Broadband Electromagnetic Properties of Engineered Flexible Absorber Materials

Flexible and stretchable materials have attracted significant interest in wearable electronics and bioengineering fields. Recent developments also incorporate embedded microwave circuits and systems with engineered flexible materials that operate over a broad frequency range (& AP;1-100 GHz). Herein, a simple flip-chip technique is used to evaluate frequency-dependent electromagnetic properties of flexible materials and applied to evaluate engineered microwave absorbers based on self-biased barium hexaferrite composites. On-wafer error correction and de-embedding techniques are applied to determine broadband electromagnetic properties of the material-loaded transmission lines by placing the materials on top of coplanar waveguide transmission lines. Finite-element simulations along with broadband measurements were employed to estimate the electromagnetic material properties. To demonstrate, flexible polydimethylsiloxane (PDMS) composites are fabricated with barium hexaferrite nanoparticles and complex permittivity and permeability of the composites are quantified under zero magnetic field bias up to 110 GHz.

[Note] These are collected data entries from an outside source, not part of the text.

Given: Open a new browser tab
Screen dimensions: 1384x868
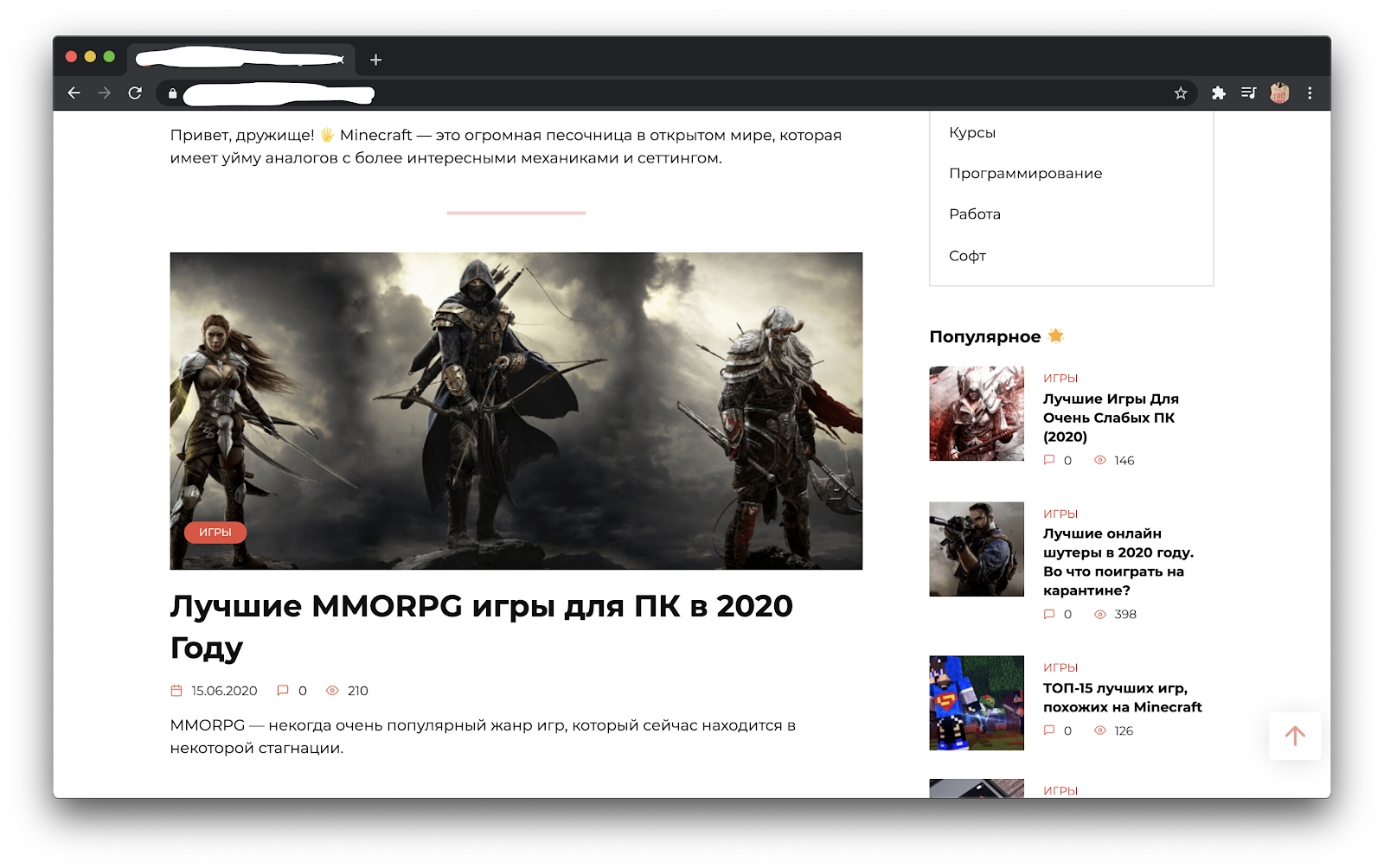Looking at the screenshot, I should pos(375,60).
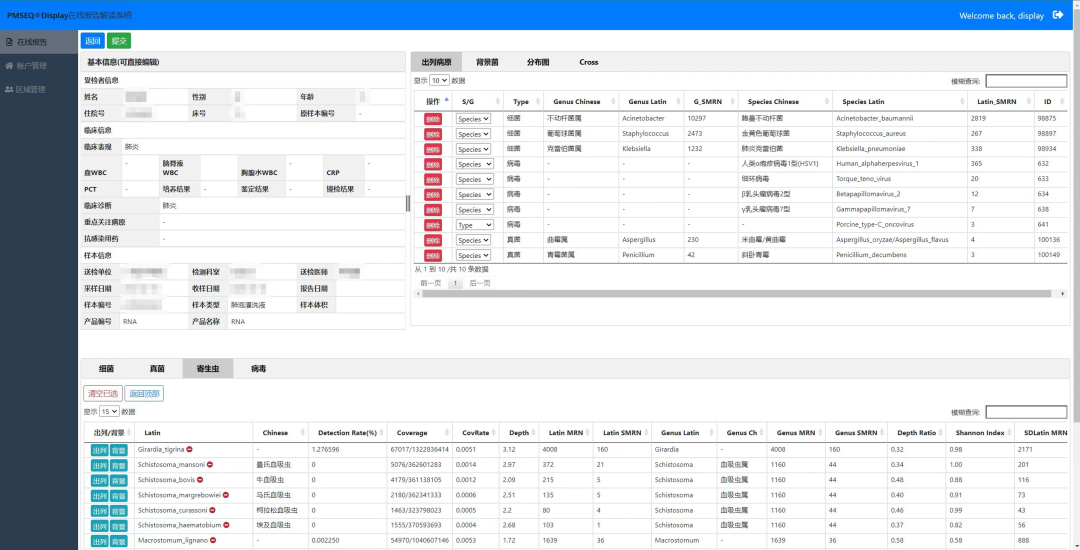Click the green 提交 button
Screen dimensions: 1080x550
(119, 41)
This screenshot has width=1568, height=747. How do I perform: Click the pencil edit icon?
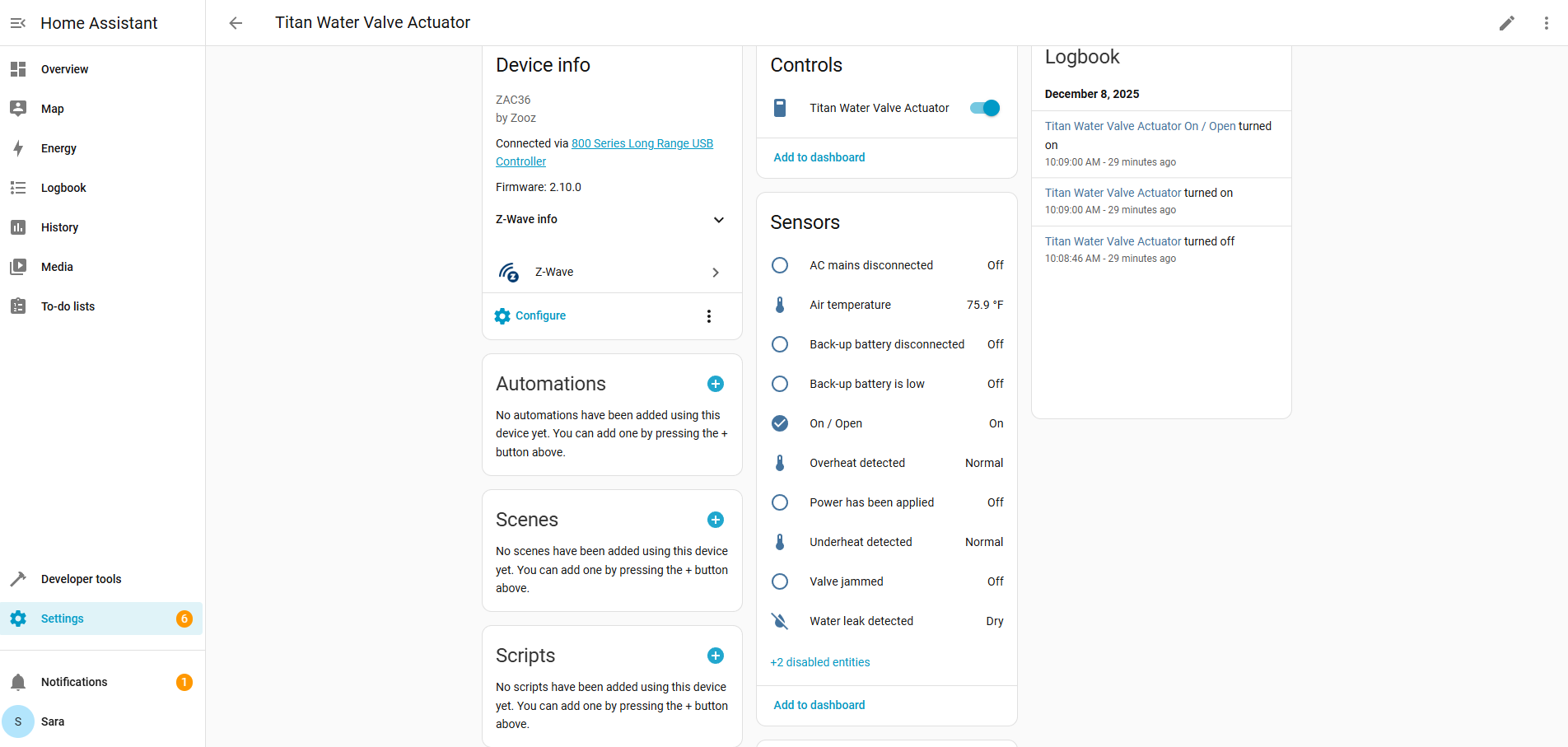(x=1506, y=23)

Frequency-dependent composite permeability is fitted to models describing the ferromagnetic resonance of the self-biased barium hexaferrite nanoparticles in polydimethylsiloxane, and constituent nanoparticle properties are estimated using the Maxwell-Garnett mixing model. This study paves the way to exploit a wide range of engineered materials in flexible, wearable, and biomedical electronics applications and presents a convenient methodology to extract important broadband electromagnetic properties of nanoparticles for customized electromagnetic applications.